The Veterans Administration Regional Office (VARO) building on Assembly and Laurel streets is significant locally for its architecture. As a mid-century building, its history coincides with the early development and work of the General Services Administration (GSA) and represents the early work of a major southeast architecture firm.
Veterans Administration Regional Office
The VARO is a very early example of international style modernism in Columbia. Most of the other international style buildings in the city and on the campus of the University of South Carolina date to the early 1950s and beyond. The VARO Building is also a wonderful example of the early work of the partnership between Stork & Lyles, who would become Lyles, Bissett, Carlisle, and Wolff (LBC&W), the leading modern architecture firm in the southeast United States. By the mid-1970s, the firm had participated in more than 7,000 projects (including many federal projects). This building is indicative of the firm's early relationship with the federal government, as also exemplified by the nearby Cornell Arms apartment building. Additionally, the VARO building's design and conception predates the formal establishment of the GSA and is an example and representation of an early project in which the GSA came to supervise.
One of the most distinct features of the building is the granite relief sculpture at its entrance. Edmond Amateis, a Beaux-Arts trained sculptor for numerous War Memorials and works for the Department of Commerce Building in DC, completed the piece in 1952. The work depicts an agricultural allegory in South Carolina with Dr. Thomas G. Clemson, the prominent farmer, instructing scientific agriculture. The work depicts symbols and images that represent equal rights and opportunity African Americans amidst South Carolina crops and agriculture.

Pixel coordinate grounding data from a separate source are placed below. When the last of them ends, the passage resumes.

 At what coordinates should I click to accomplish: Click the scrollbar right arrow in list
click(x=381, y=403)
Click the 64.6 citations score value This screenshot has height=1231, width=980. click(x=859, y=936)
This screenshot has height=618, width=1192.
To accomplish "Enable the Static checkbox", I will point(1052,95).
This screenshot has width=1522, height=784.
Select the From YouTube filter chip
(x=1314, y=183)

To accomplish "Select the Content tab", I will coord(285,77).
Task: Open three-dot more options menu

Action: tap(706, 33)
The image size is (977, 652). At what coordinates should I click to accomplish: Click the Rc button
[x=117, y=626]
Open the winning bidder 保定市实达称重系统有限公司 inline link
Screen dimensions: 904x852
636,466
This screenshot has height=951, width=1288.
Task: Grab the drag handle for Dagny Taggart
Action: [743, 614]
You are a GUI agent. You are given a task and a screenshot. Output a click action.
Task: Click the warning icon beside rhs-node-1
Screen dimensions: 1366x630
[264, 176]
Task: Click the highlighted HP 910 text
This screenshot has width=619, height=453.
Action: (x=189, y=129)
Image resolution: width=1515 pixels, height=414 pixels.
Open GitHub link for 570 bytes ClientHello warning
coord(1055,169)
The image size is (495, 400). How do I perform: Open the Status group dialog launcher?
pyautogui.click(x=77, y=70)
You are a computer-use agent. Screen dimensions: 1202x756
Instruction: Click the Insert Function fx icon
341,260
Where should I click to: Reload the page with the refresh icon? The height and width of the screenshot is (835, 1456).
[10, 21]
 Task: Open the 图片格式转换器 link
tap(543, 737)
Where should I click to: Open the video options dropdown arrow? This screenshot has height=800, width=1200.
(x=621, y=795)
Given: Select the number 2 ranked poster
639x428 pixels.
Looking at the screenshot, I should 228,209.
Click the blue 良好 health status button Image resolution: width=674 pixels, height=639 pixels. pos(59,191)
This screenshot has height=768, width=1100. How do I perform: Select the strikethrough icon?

In May 2015 the GSA solicited bids to demolish the building at 1801 Assembly Street. Shortly thereafter, Historic Columbia submitted a request to the State Historic Preservation Office (SHPO) to reevaluate the decision to determine the site not eligible for the National Register of Historic Places. One month later, SHPO reversed its decision and informed the GSA that the building was eligible, triggering a shift in the owner's strategy to dispense with the building through demolition. In October 2017, the building was placed for sale at public auction.
As a property eligible for the National Register as well as a site that has not been occupied for more than five years, a developer may access various federal and state tax credits as well as a local tax abatement when rehabilitating the property.
More and more, mid-century structures are being successfully restored and adapted for new use. In cities like Savannah and Charlottesville, mid-century offices, warehouses, and shopping centers are being adaptively reused as theaters, upscale condominiums, retail space, and event venues.